No such problems hinder the ensemble’s performance of Synnott’s Breakdown, however, which is sensitively conducted by the work’s composer. The score is full of colour and interest, and Synnott’s experience as an opera conductor (on top of his compositional talent) shines through in its balanced and varied orchestration. If at times the density of the writing threatened to drown out the singers it was as much due to the presence of the orchestra up on stage behind the singers – always a problem with concert performances – as well as the youth of the voices themselves.

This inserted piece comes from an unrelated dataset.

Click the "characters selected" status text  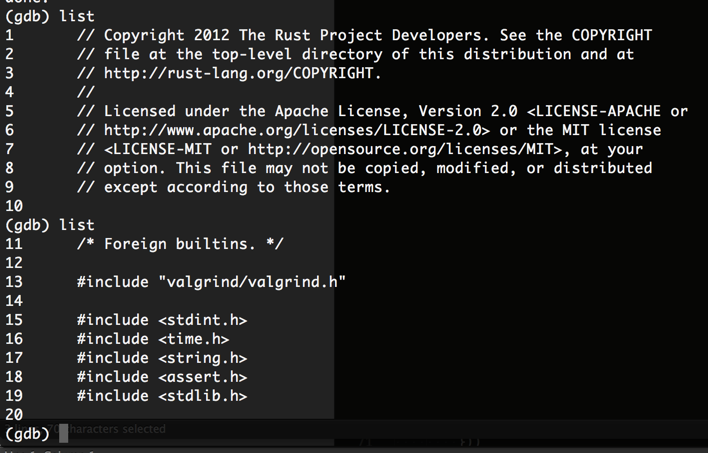click(117, 429)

Among the extensive cast, the strongest performances are given by Jonathan Raman (Michael Landy) and, in particular, Chloe Morgan (Marina Abramovic), who expressively projects her role with serene passion and focus.

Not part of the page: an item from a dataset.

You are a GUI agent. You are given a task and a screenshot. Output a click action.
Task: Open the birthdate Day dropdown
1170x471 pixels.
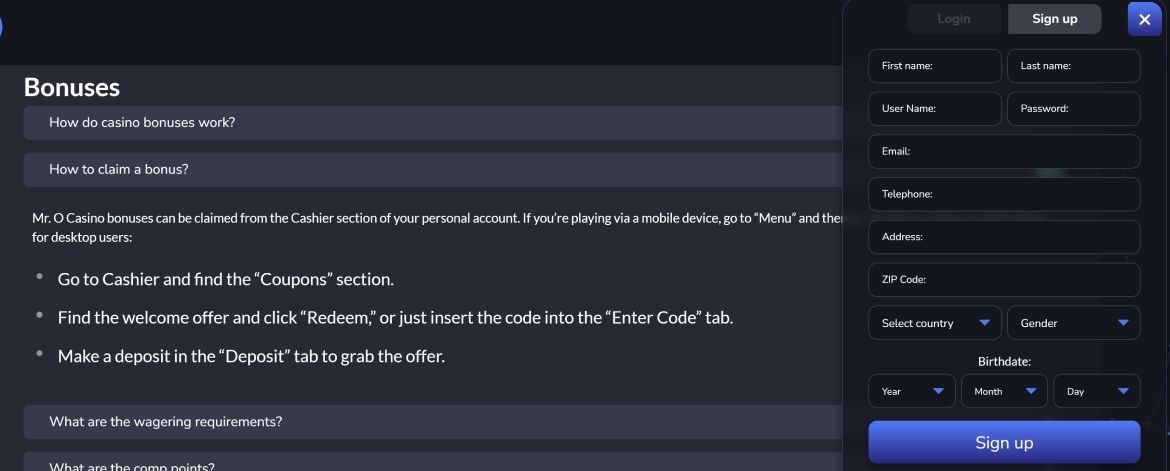coord(1096,391)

For this opera, librettist John Breen (best-known for his rugby-play Alone it Stands) takes performance art – that most intense form of contemporary art – as his subject. Opera and performance art are not unknown to each other, but anyone expecting something to compare with the anti-formalist experiments of a half-century ago will be disappointed. Speaking beforehand, Breen suggests that the opera is about “the psychology of performance artists”. According to the stage directions, three chosen art-works would be simultaneously staged in separate zones as specimens, and the artists themselves (Michael Landy, Marina Abramovic, and Barry Le Va, with Joseph Beuys as a bonus extra), along with contemporary audiences and hangers-on, are sung by members of the cast. Performance artists distance their work from theatre (to quote the real Abramovic: “theatre is fake”), but Breen appears to see no contradiction in the idea of representing such work on stage. As the character of Barry Le Va is mocked in the third act, one can only wonder – what homage is this?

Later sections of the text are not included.